Answer these from the thread on how old milk can be:
(a) How old is the oldest jar of saved milk, according to the first post?
(b) According to the reply, should the cream be collected before or after pasteurizing?
(c) What does the reply name as the thing never to do?

DOCUMENT PASSAGE:
#####

# milk - how old can it be?



## megan (Nov 10, 2008)

Now that I have some milk to use for myself I want to try making cheese and butter someday. not sure what kind of cheese yet - something easy. I am still reading and trying to get supplies bought.

so, how fresh should the milk I use be? Does pasturizing the milk take out any off flavor that may be developing due to age?

And does it matter how fresh the milk is before you pasturize it? like if you pasturize it at a few days old do you get to start over on counting days of being good (start over at day one the day it is pasturized). does that make sense?

I am saving up some 1/2 gal jars full of milk so I can pasturize more at a time. but the oldest jar is already 48hrs old tonight. 

or should I just pasturize some each night (time allowing) in smaller batches instead of waiting and doing it every couple days in a big batch? 

I plan to pasturize all that I have saved up tomorrow (I hope!) and then I will try collecting some cream off the milk after it is pasturized to make butter with.


Thanks!


----------



## Sondra (Oct 25, 2007)

you need to collect the cream before pasturizing then I freeze everything and just add to it freezing each day till I have what I want. I don't pasturize for making either butter or cheese. Just thaw the milk out and then heat to what ever the cheese recipe calls for. So to answer your question the 48 hr milk you should now be able to skim off some cream then freeze each to keep fresh till your ready. Key is never put warm milk into yesterdays cold milk


----------

#####

ENTRIES SUPPLIED:
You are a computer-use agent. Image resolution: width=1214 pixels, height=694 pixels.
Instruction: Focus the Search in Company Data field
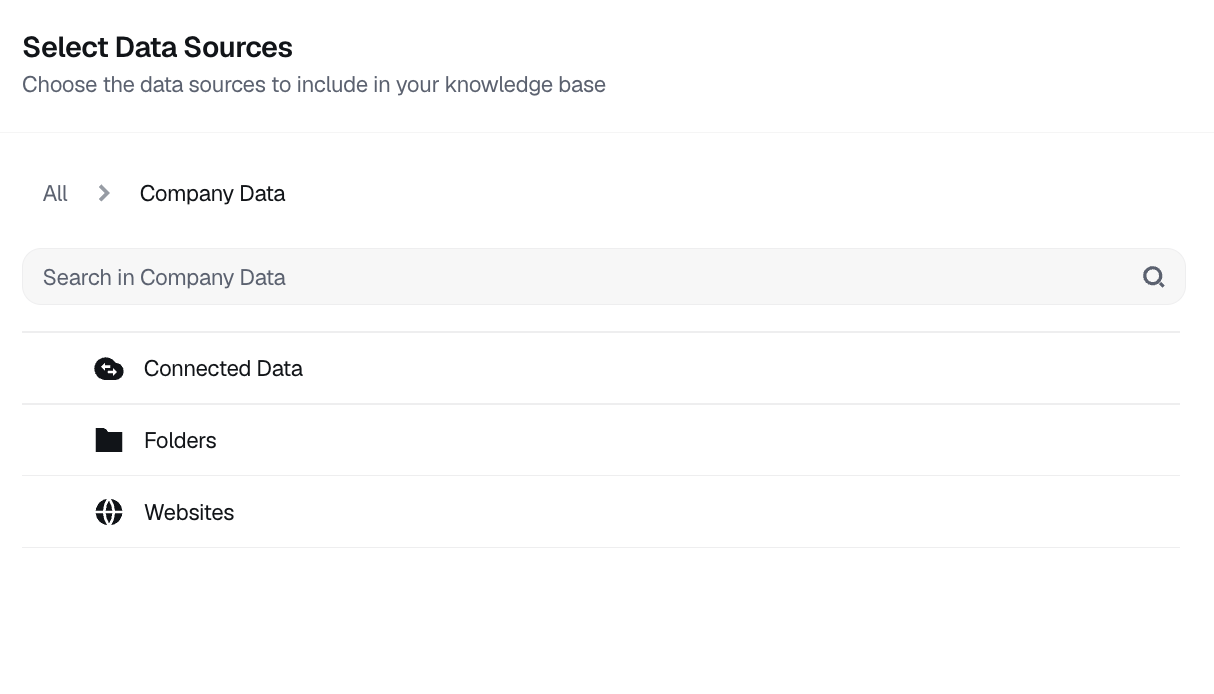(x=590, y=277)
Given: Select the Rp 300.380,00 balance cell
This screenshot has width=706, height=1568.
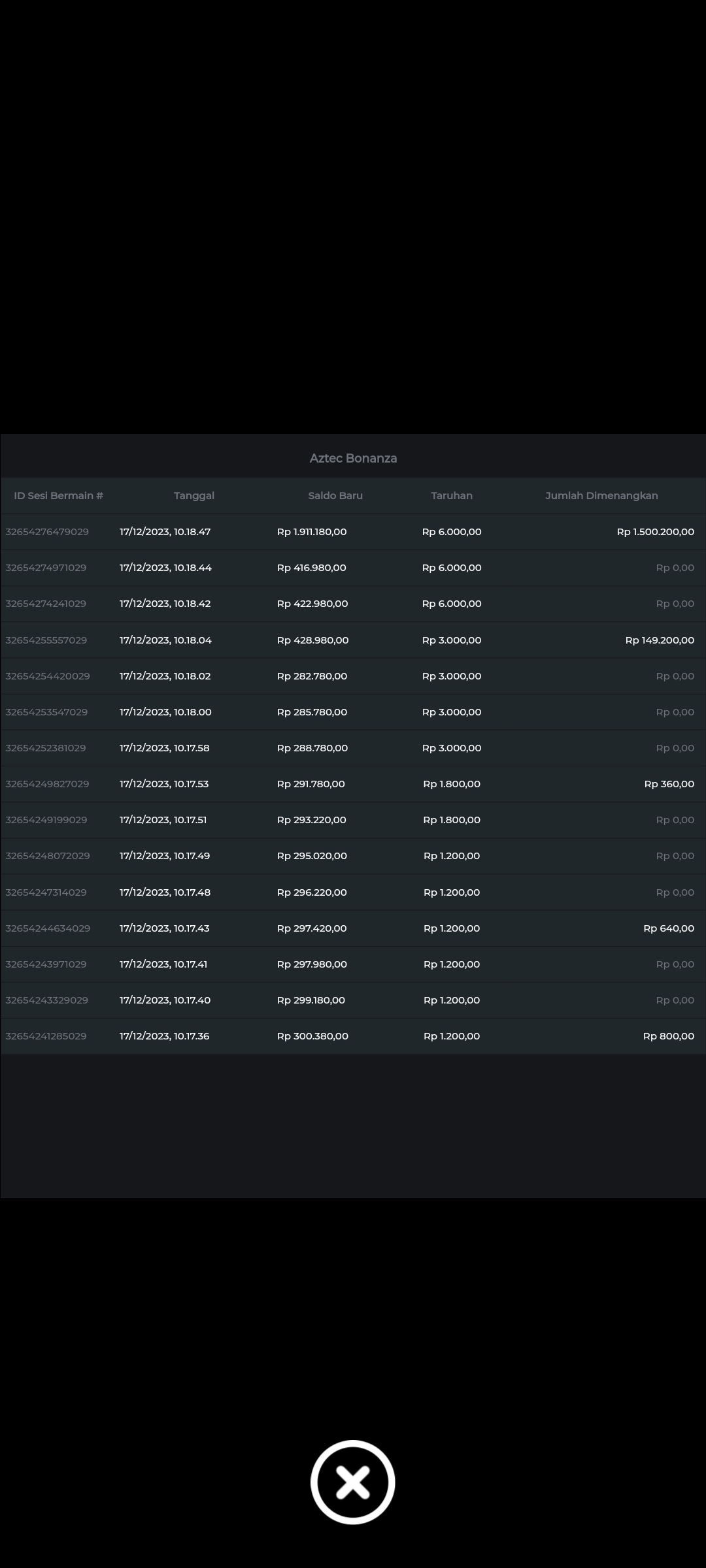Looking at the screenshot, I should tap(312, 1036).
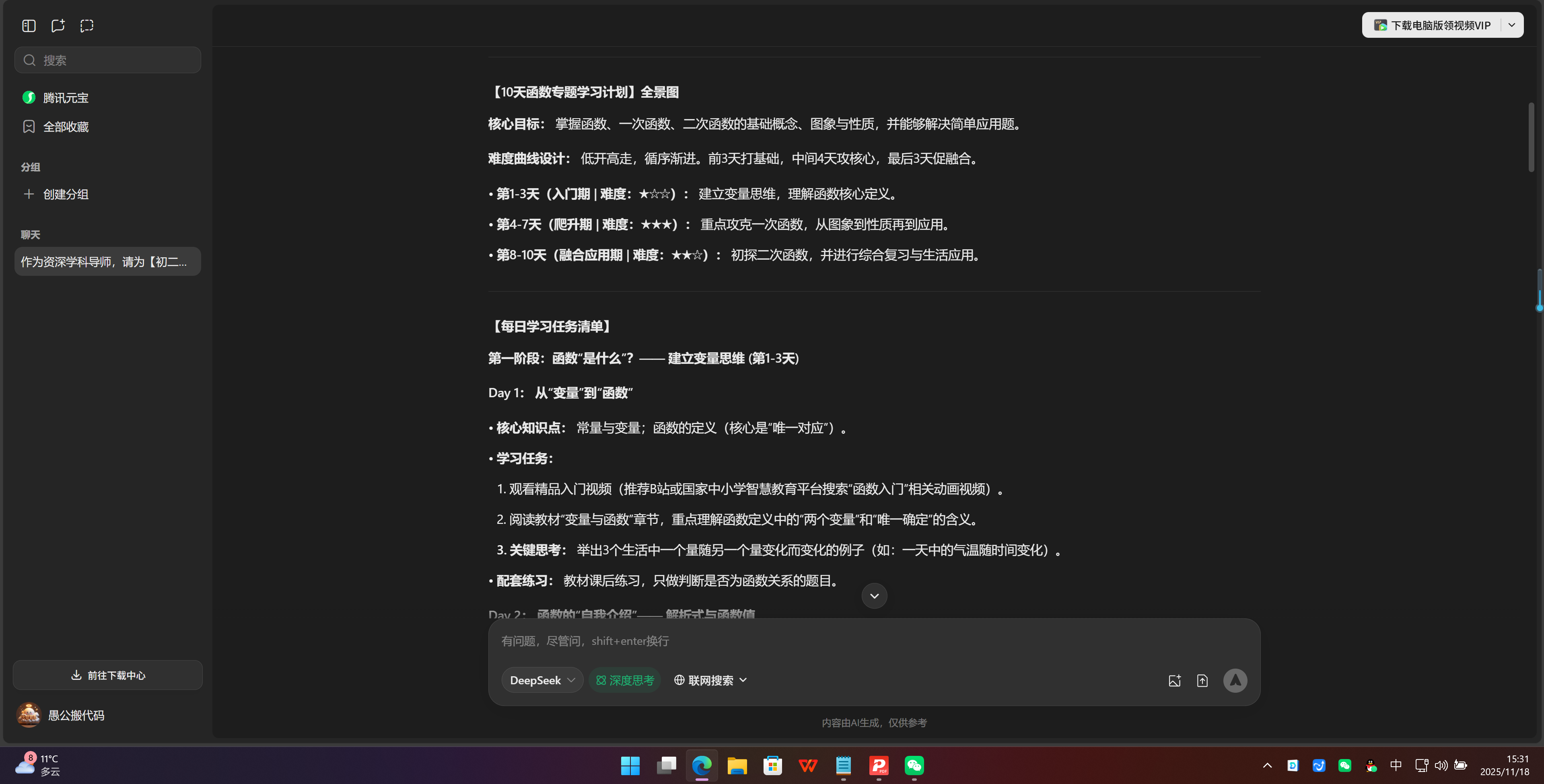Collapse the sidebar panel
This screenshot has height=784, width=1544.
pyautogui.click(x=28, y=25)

#####

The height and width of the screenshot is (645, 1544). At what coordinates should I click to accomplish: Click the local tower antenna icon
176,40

#####

SOLVED EXERCISE:
(a) 48 hours old.
(b) Before pasteurizing.
(c) Never put warm milk into yesterday's cold milk.